▶ **WHAT THE TASK ASKS**: Each line below from the one containing "This screenshot has height=868, width=1399." through the one containing "Select the shoulder width value 54" is to be given again exactly, and no line outside that span.

(Collected data entries)
════════════════

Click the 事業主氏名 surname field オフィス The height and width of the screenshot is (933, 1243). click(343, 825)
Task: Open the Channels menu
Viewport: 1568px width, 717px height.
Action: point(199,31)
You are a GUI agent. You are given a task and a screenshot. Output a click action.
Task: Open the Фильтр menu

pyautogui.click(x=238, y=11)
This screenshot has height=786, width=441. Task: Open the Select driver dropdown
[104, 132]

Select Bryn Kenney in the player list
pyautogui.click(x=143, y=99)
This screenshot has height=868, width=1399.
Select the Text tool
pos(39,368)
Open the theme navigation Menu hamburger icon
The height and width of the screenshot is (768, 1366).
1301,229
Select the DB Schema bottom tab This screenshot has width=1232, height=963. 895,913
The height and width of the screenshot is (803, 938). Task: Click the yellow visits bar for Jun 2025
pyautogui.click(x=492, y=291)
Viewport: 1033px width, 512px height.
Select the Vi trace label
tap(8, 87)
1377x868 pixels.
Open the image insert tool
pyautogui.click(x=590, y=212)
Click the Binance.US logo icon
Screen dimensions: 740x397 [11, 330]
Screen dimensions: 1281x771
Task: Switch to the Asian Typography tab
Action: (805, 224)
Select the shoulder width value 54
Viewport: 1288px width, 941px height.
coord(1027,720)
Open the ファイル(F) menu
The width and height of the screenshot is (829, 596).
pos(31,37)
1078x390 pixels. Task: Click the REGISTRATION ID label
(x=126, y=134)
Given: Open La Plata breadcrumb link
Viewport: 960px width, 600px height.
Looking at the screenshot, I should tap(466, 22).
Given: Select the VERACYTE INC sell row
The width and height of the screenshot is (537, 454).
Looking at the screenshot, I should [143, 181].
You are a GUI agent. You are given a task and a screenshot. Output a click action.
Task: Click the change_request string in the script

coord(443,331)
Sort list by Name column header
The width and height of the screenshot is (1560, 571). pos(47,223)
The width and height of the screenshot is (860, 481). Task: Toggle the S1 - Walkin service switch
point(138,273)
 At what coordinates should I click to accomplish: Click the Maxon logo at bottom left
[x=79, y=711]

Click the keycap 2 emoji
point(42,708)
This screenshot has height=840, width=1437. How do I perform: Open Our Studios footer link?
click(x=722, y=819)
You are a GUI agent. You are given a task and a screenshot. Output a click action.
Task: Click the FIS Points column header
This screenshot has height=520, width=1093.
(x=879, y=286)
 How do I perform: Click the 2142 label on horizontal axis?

════════════════

▶ **REPLY**:
This screenshot has height=868, width=1399.
Select the Text tool
pos(39,368)
Open the theme navigation Menu hamburger icon
The height and width of the screenshot is (768, 1366).
1301,229
Select the DB Schema bottom tab This screenshot has width=1232, height=963. 895,913
The height and width of the screenshot is (803, 938). Task: Click the yellow visits bar for Jun 2025
pyautogui.click(x=492, y=291)
Viewport: 1033px width, 512px height.
Select the Vi trace label
tap(8, 87)
1377x868 pixels.
Open the image insert tool
pyautogui.click(x=590, y=212)
Click the Binance.US logo icon
Screen dimensions: 740x397 [11, 330]
Screen dimensions: 1281x771
Task: Switch to the Asian Typography tab
Action: (805, 224)
Select the shoulder width value 54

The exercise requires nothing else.